Numa antologia de contos de Natal, editada pela “Relume Dumará”, 1996, Trevisan tem um conto com o título “Onde estão os natais de antanho”, que considero não apenas uma obra prima no gênero, mas o incluo entre os melhores que já li. É, na verdade, um instante excepcional na sua carreira de contista. Não conheço outro de sua autoria que o supere.
Há outro, “A testemunha”, de igual nível, mas ainda fico com o primeiro como podendo ser referido como esse momento único que todo o escritor tem em sua trajetória.
Trevisan não dá entrevista. Houve uma tentativa apócrifa, por ele devidamente repudiada, de obter-lhe respostas a algumas perguntas que muitos de seus leitores gostariam de formular-lhe. Mas se esconde de jornalistas. Ou de entrevistadores. A justificativa é de que tudo que tem a dizer está contido na sua obra.
Mas se o conhecesse ou privasse com ele, gostaria que me revelasse porque sua preferência manifesta pelo erotismo de bas-fond.
Isso deve ter uma explicação, pelo menos a nível psicanalítico.
“Rita Ritinha Ritona” – para voltar mais uma vez a esse último lançamento – é de uma escabrosidade que não conhece barreiras.
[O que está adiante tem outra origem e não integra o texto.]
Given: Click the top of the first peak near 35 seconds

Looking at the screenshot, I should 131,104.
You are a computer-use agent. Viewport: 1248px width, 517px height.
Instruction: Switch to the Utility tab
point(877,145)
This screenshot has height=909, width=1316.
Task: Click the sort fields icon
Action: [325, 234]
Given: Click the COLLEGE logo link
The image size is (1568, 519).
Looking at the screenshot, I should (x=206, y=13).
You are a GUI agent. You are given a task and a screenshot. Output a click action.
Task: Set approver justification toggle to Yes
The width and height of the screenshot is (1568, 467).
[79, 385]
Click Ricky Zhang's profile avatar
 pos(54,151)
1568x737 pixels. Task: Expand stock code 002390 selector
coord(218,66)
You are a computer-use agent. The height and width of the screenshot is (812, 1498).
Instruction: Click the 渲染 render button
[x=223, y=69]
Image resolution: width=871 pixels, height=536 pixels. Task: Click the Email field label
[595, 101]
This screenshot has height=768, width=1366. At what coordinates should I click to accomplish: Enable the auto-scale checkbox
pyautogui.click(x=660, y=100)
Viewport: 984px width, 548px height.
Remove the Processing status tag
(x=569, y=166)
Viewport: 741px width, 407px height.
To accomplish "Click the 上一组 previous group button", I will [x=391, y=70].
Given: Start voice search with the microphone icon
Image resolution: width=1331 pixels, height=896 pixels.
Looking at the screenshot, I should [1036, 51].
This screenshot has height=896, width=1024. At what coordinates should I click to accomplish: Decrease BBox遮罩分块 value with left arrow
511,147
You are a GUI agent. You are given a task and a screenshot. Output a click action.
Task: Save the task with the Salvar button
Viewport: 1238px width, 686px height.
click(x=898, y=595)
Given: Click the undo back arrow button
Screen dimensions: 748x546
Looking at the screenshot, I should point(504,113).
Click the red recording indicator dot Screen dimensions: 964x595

O conto já referido “O mestre e a aluna” é uma série infindável de situações das mais degradantes concebíveis, em que todas as experiências da libido são descritas com a mais intensa e fria crueza. Trata-se de um professor que pretende analisar o trabalho de uma aluna sobre a personagem machadiana Capitu. É conhecida a posição de Trevisan quanto ao caso Bentinho, Capitu, Escobar, de acordo com a qual Capitu traiu inapelavelmente o marido com Escobar. A maior prova disso, segundo a teoria de Trevisan e a de quem lhe segue a opinião, é que Ezequiel, suposto filho do casal, é a cara de Escobar.
Em vez de sabatinada sobre o tema, a jovem e esbelta aluna é levada às mais diabólicas práticas sexuais com o mestre.
O livro não choca apenas por isso (o que não seria de menos), mas é que, no conjunto, deixa muito a desejar e segue por uma mesmice e lugares comuns que enchem de tédio o mais tolerante leitor. Cito, como modelo, um conto de duas páginas, sob o título “Em família”. Não há nada mais desinteressante, de baixo nível, de má estrutura literária do que esse conto.
Não vou perder tempo em resumi-lo.
Não duvido que Trevisan seja um bom escritor (tem coisas ótimas em sua já volumosa obra), mas “Rita Ritinha Ritona” é revelador, antes de tudo, de que, no mínimo, ele precisa se recauchutar para nova empreitada literária.